Raw milk cheeses are allowed into the U.S. if they are 60 days old or older.


#266

I think this one is about a month.


#267

Since I only got a slice, I found a picture of the label that looked like the one at the store. I looked again and it seems like there is a version of the label that says ‘au lait entier’.


#268

That’s a lot of cheese for one weekend!


#269

Finished up a chunk each of Le Cousin and Hornbacher from the Alps.

I love love that brie fermier. Should have gotten more. I finished almost all of them in one go.


( :@)) :@)) ) #270

Have never seen this one. More French cheeses are accessible than Swiss here. France reigns supreme in cheese (also my absolute favourite).

We eat a lot of cheese. I eat twice as much (or more) than the partner. We go through half of the weekend cheeses, the rest lasts til friday when I pick up new ones.


(Robin Joy) #271

I’m sorry, but that sounds like terribly bad manners to me. The staff in supermarkets are unlikely to be well paid cheese experts, just people doing a job they probably don’t like very much. They don’t choose what goes on the shelf, and have to be nice to difficult customers who have a DPhil in cheese.

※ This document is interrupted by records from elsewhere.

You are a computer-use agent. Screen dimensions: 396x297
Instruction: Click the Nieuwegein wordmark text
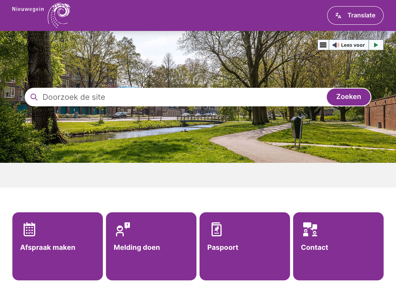point(28,9)
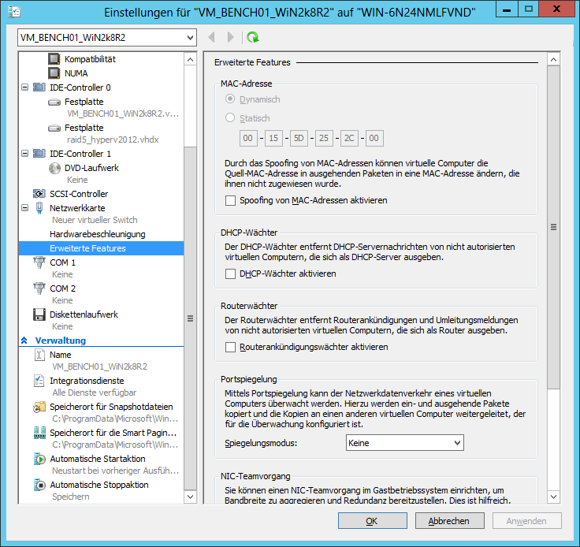This screenshot has height=547, width=580.
Task: Open Integrationsdienste via its icon
Action: (x=39, y=381)
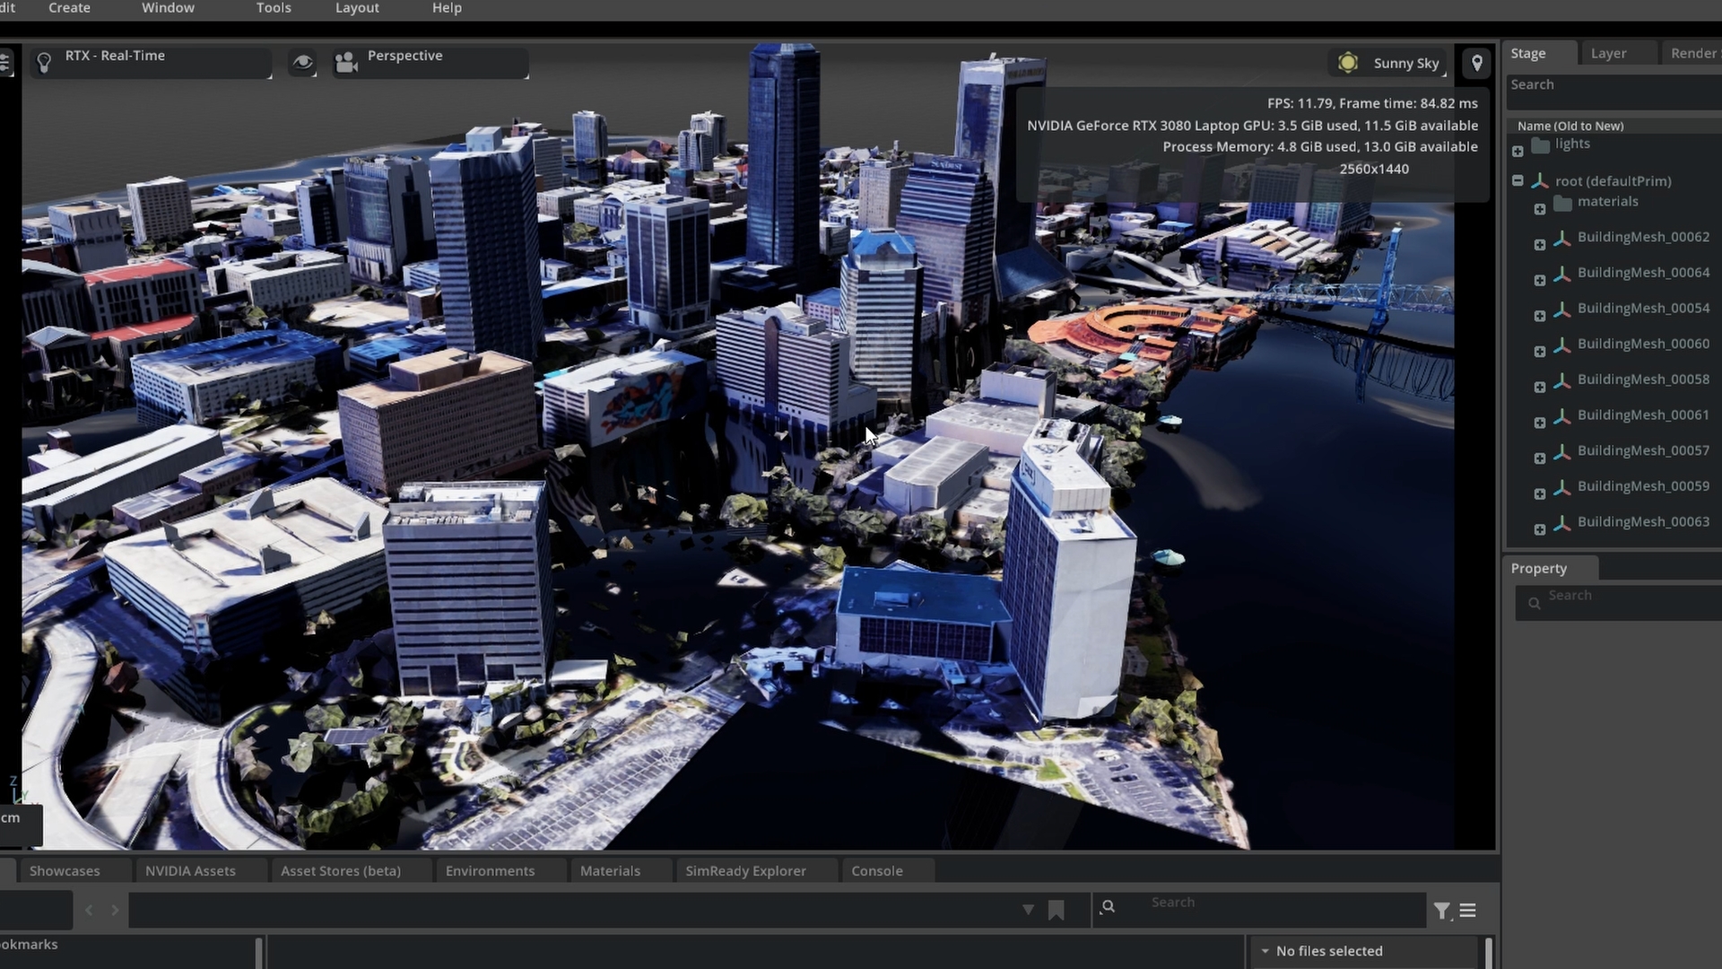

To do the same in a cheese shop is no better. To tell the proprietor that his stock is “boring/not special and that they should make an effort to acquire better stuff” is just something you shouldn’t say.


( :@)) :@)) ) #272

It’s never said in a mean spirited or condescending tone. I am a regular customer and all these shops have at least 1 or 2 cheese I get sometimes. They tell me to try other ones, I say I’ve tried them all as well. I mean to suggest to get new stuff. They know what sells so they keep getting the same thing.


( :@)) :@)) ) #273

It’s going to be a good cheesy week. Got 3 good ones from 1 of my favourite cheese stalls at the market. Most women like to go shopping for things I like circling the markets’ cheese stalls like a shark looking for non standard/new cheeses. Also, I thanked the cheese seller for his excellent taste, his effort, his patience and for putting up with me. He laughed and said “no, thank YOU!”.

Age is of no importance unless you are a cheese… (!)

Fantastic unpasteurised sandstone cave aged cheese. Will get it again when available.

2 years old Comté

I have mentioned the 3 year old version to the cheese seller a couple of times. He says his colleague in another city has aged this Comté for a year in his own cellar but both of them thought it was a lot saltier and dryer (understandably). I think maybe the guy’s own cellar is not like the cheese maker’s cellar. Until I taste the real 3 year old version I can say with certainty that this 2 year old version is the best.

Also found some good Italian cheeses this week, at Lidl of all places. 1 soft, the other 4 are all hard.

Just had to try the soft cheese straight away. Really nice!

First Pecorino Toscano for me. Even comes with the original tag.


#274

Indeed a good selection, especially the Italian selection, I don’t think I have tried Pecorino Toscano, let me know how it tastes like. While I like a lot Comté and Gruyère, I’m curious about the NL goat cheese. We don’t have a lot of NL cheese here, would like to know more.

I just bought on Friday a mini Mont d’or, we started eating this afternoon, as a late lunch, simply by spreading on baguette and now only 1/4 left. Was really good.


( :@)) :@)) ) #275

Told my favourite cheese stall owner today how delicious the 3 cheeses last week were… he shrieked with delight. Because he knows I’m not stingy when it comes to good cheese but am stingy with my compliments!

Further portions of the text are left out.